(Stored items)
>>>>>

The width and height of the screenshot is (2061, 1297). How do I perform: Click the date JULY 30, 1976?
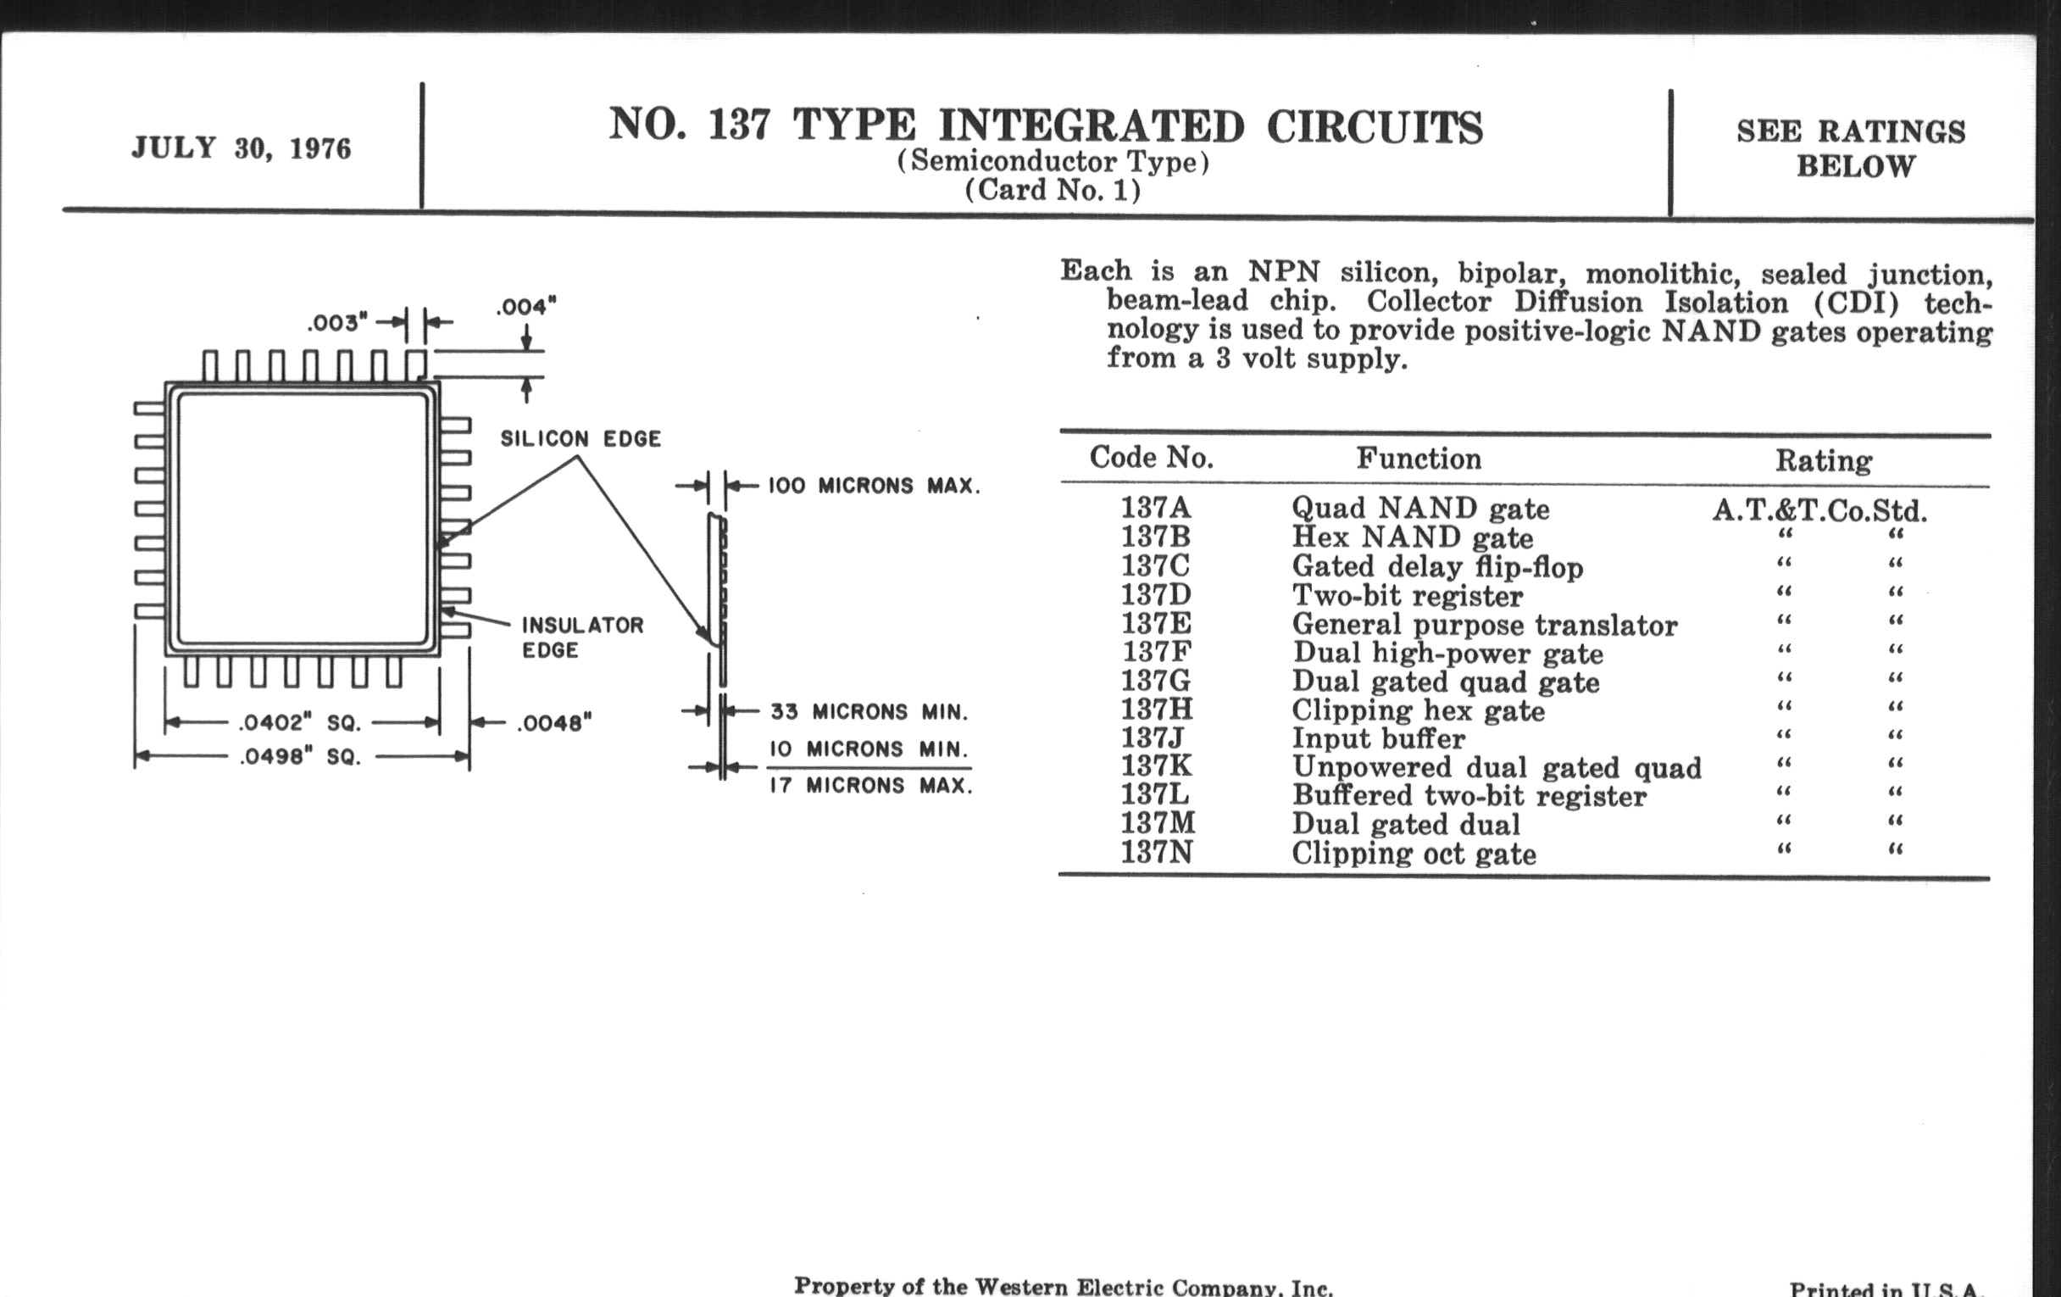(242, 149)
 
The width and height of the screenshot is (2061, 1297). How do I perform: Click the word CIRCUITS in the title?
(1375, 128)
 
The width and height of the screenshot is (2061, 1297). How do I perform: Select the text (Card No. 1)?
(1053, 190)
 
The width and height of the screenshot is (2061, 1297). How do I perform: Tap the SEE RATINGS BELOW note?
(1852, 148)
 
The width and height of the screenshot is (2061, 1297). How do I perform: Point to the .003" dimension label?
(337, 323)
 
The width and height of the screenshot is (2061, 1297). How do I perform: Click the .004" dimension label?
(526, 306)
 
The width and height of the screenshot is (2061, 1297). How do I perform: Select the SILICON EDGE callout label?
(581, 438)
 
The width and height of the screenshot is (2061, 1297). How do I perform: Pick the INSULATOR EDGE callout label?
(583, 637)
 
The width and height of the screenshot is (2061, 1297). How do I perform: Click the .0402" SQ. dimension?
(300, 722)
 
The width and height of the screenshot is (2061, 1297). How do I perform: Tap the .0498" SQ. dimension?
(300, 757)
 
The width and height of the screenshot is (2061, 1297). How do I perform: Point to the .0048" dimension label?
(554, 723)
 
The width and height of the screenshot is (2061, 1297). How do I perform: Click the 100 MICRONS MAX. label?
(874, 487)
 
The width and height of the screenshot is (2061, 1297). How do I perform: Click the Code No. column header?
(1151, 458)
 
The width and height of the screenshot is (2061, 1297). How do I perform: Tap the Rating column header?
(1824, 460)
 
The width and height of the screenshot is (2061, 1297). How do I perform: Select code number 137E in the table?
(1156, 623)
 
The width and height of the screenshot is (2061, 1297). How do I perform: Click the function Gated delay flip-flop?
(1438, 567)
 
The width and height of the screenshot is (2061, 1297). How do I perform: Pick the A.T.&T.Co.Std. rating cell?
(1820, 511)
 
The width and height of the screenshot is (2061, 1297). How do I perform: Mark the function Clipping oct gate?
(1414, 854)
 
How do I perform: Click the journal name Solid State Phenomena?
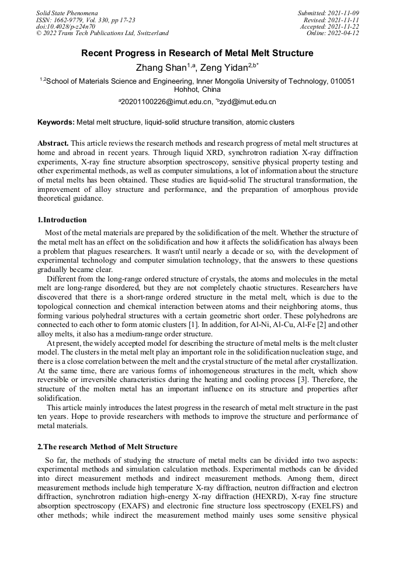[x=67, y=12]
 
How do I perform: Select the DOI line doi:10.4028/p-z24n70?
[x=65, y=26]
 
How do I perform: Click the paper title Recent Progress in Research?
[x=197, y=53]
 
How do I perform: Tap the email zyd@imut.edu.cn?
[x=248, y=102]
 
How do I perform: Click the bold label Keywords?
[x=56, y=122]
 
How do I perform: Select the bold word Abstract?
[x=53, y=143]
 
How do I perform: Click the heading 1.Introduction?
[x=62, y=220]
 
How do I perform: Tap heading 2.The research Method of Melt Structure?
[x=107, y=446]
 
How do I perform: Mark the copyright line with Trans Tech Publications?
[x=102, y=33]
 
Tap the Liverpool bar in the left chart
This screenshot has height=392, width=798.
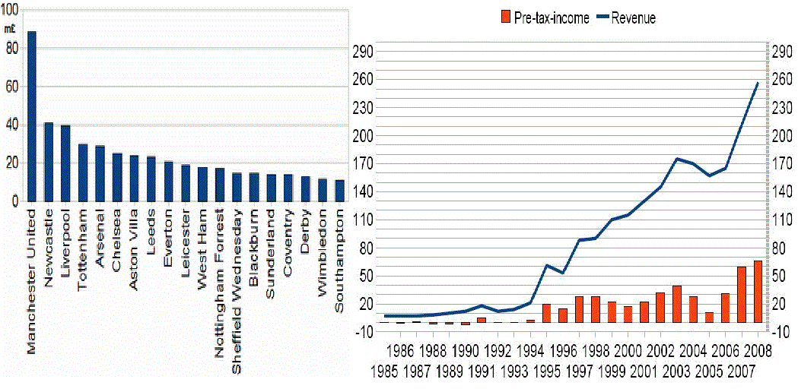pyautogui.click(x=65, y=163)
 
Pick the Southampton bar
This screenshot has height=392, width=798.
pyautogui.click(x=339, y=191)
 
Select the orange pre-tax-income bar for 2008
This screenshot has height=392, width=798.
pyautogui.click(x=758, y=292)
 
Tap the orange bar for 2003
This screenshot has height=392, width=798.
pyautogui.click(x=677, y=304)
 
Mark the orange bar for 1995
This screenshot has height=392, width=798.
pyautogui.click(x=546, y=313)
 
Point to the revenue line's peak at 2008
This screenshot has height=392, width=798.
pyautogui.click(x=758, y=82)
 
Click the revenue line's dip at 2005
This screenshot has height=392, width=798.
pyautogui.click(x=709, y=175)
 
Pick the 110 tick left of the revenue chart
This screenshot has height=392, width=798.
pyautogui.click(x=363, y=220)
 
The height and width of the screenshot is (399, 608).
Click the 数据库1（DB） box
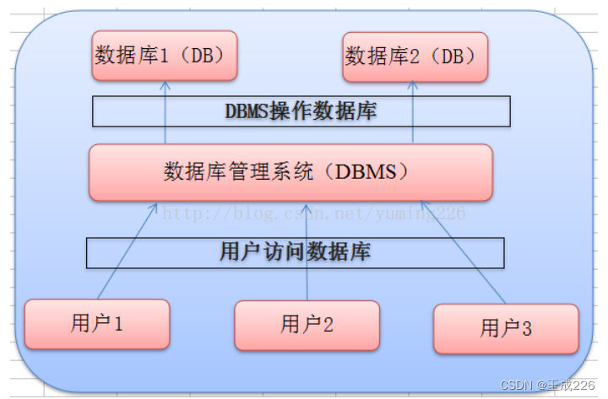(165, 57)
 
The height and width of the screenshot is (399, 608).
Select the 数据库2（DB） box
(415, 57)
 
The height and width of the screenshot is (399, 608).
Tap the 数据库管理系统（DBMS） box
(290, 172)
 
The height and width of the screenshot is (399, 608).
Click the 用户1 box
(97, 323)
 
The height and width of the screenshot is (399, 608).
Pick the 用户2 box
(307, 324)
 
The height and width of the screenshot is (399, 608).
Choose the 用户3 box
(506, 328)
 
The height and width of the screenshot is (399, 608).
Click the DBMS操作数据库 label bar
(301, 111)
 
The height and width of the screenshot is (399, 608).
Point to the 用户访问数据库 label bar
(295, 252)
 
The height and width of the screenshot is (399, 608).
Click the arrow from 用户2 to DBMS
(307, 253)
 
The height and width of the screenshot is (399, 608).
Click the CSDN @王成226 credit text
(548, 385)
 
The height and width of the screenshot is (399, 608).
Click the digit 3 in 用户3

<<<<<

(Instructions for the task) Please edit the lines above so that every "dimension label" becomes "measurement label", keeping everything else unchanged and leaving the pictures out of your answer.

(Final answer)
The width and height of the screenshot is (2061, 1297). How do I perform: Click the date JULY 30, 1976?
(242, 149)
 
The width and height of the screenshot is (2061, 1297). How do I perform: Click the word CIRCUITS in the title?
(1375, 128)
 
The width and height of the screenshot is (2061, 1297). How do I perform: Select the text (Card No. 1)?
(1053, 190)
 
The width and height of the screenshot is (2061, 1297). How do I perform: Tap the SEE RATINGS BELOW note?
(1852, 148)
 
The width and height of the screenshot is (2061, 1297). How do I perform: Point to the .003" measurement label?
(337, 323)
 
The width and height of the screenshot is (2061, 1297). How do I perform: Click the .004" measurement label?
(526, 306)
 
The width and height of the screenshot is (2061, 1297). How do I perform: Select the SILICON EDGE callout label?
(581, 438)
 
The width and height of the screenshot is (2061, 1297). How do I perform: Pick the INSULATOR EDGE callout label?
(583, 637)
 
The width and height of the screenshot is (2061, 1297). How do I perform: Click the .0402" SQ. dimension?
(300, 722)
 
The width and height of the screenshot is (2061, 1297). How do I perform: Tap the .0498" SQ. dimension?
(300, 757)
 
The width and height of the screenshot is (2061, 1297). How do I perform: Point to the .0048" measurement label?
(554, 723)
 
The width and height of the screenshot is (2061, 1297). How do I perform: Click the 100 MICRONS MAX. label?
(874, 487)
 
The width and height of the screenshot is (2061, 1297). How do I perform: Click the Code No. column header?
(1151, 458)
 
The width and height of the screenshot is (2061, 1297). How do I perform: Tap the Rating column header?
(1824, 460)
 
The width and height of the screenshot is (2061, 1297). How do I perform: Select code number 137E in the table?
(1156, 623)
 
The width and height of the screenshot is (2061, 1297). How do I perform: Click the function Gated delay flip-flop?
(1438, 567)
 
The width and height of the screenshot is (2061, 1297). How do I perform: Pick the A.T.&T.Co.Std. rating cell?
(1820, 511)
 
The width and height of the screenshot is (2061, 1297). How do I perform: Mark the function Clipping oct gate?
(1414, 854)
 
How do I perform: Click the journal name Solid State Phenomena?
[x=67, y=12]
 
How do I perform: Select the DOI line doi:10.4028/p-z24n70?
[x=65, y=26]
 
How do I perform: Click the paper title Recent Progress in Research?
[x=197, y=53]
 
How do I perform: Tap the email zyd@imut.edu.cn?
[x=248, y=102]
 
How do I perform: Click the bold label Keywords?
[x=56, y=122]
 
How do I perform: Select the bold word Abstract?
[x=53, y=143]
 
How do I perform: Click the heading 1.Introduction?
[x=62, y=220]
 
How do I perform: Tap heading 2.The research Method of Melt Structure?
[x=107, y=446]
 
How do I perform: Mark the copyright line with Trans Tech Publications?
[x=102, y=33]
 
Tap the Liverpool bar in the left chart
This screenshot has height=392, width=798.
pyautogui.click(x=65, y=163)
 
Pick the Southampton bar
This screenshot has height=392, width=798.
pyautogui.click(x=339, y=191)
 
Select the orange pre-tax-income bar for 2008
This screenshot has height=392, width=798.
pyautogui.click(x=758, y=292)
 
Tap the orange bar for 2003
This screenshot has height=392, width=798.
pyautogui.click(x=677, y=304)
 
Mark the orange bar for 1995
This screenshot has height=392, width=798.
pyautogui.click(x=546, y=313)
 
Point to the revenue line's peak at 2008
This screenshot has height=392, width=798.
pyautogui.click(x=758, y=82)
 
Click the revenue line's dip at 2005
This screenshot has height=392, width=798.
pyautogui.click(x=709, y=175)
 
Pick the 110 tick left of the revenue chart
This screenshot has height=392, width=798.
pyautogui.click(x=363, y=220)
 
The height and width of the screenshot is (399, 608).
Click the 数据库1（DB） box
(165, 57)
 
The height and width of the screenshot is (399, 608).
Select the 数据库2（DB） box
(415, 57)
 
The height and width of the screenshot is (399, 608).
Tap the 数据库管理系统（DBMS） box
(290, 172)
 
The height and width of the screenshot is (399, 608).
Click the 用户1 box
(97, 323)
 
The height and width of the screenshot is (399, 608).
Pick the 用户2 box
(307, 324)
 
The height and width of the screenshot is (399, 608).
Choose the 用户3 box
(506, 328)
 
The height and width of the screenshot is (399, 608).
Click the DBMS操作数据库 label bar
(301, 111)
 
The height and width of the screenshot is (399, 608).
Point to the 用户访问数据库 label bar
(295, 252)
 
The height and width of the screenshot is (399, 608).
Click the arrow from 用户2 to DBMS
(307, 253)
 
The height and width of the screenshot is (399, 608).
Click the CSDN @王成226 credit text
(548, 385)
 
The height and width of the screenshot is (399, 608).
Click the digit 3 in 用户3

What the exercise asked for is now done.